** Start Listed records **

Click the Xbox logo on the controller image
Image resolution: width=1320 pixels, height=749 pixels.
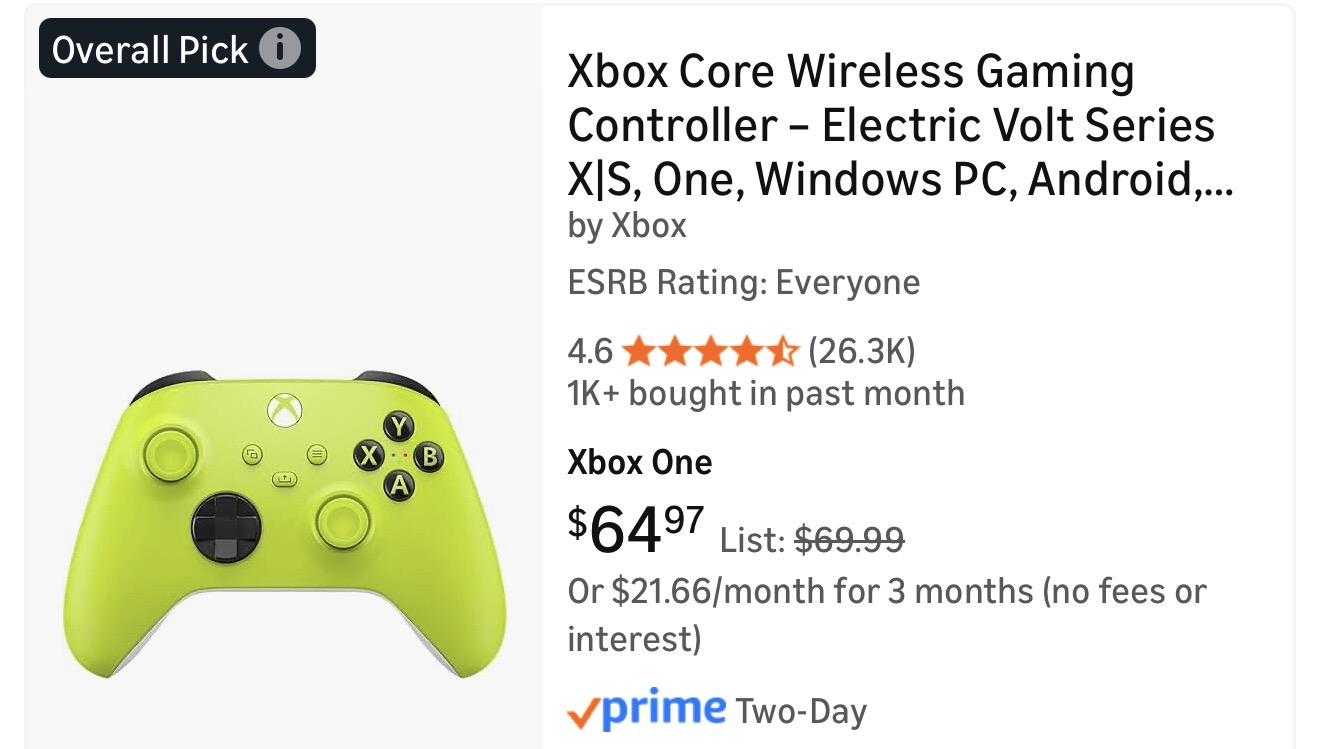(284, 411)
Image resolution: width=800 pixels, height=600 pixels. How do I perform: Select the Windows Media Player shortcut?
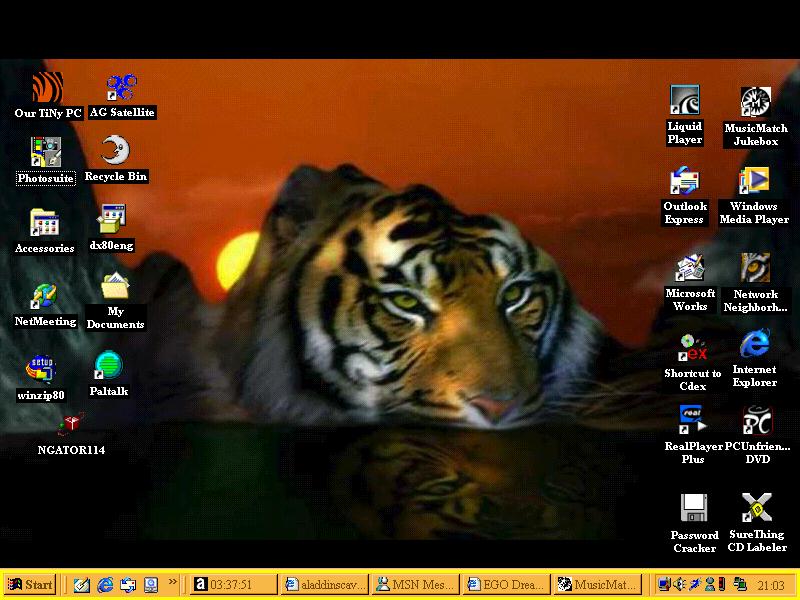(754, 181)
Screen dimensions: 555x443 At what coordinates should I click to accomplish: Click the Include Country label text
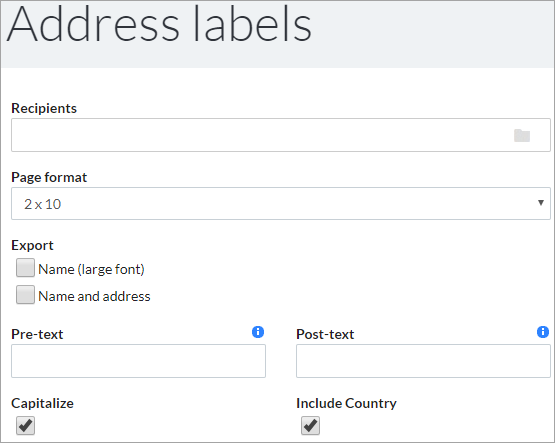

** End Listed records **

- **Work required**: Rewrite every line of the data above, shifting each coordinate value by -149 and keeping all other text as it is. Leave the pictures out of your answer.

- **Right answer**:
Click the Xbox logo on the controller image
Image resolution: width=1320 pixels, height=749 pixels.
(135, 262)
Image resolution: width=800 pixels, height=600 pixels. How do I perform: Select the Windows Media Player shortcut?
(605, 32)
Screen dimensions: 555x443 At what coordinates should I click to accomplish: Click the Include Country label text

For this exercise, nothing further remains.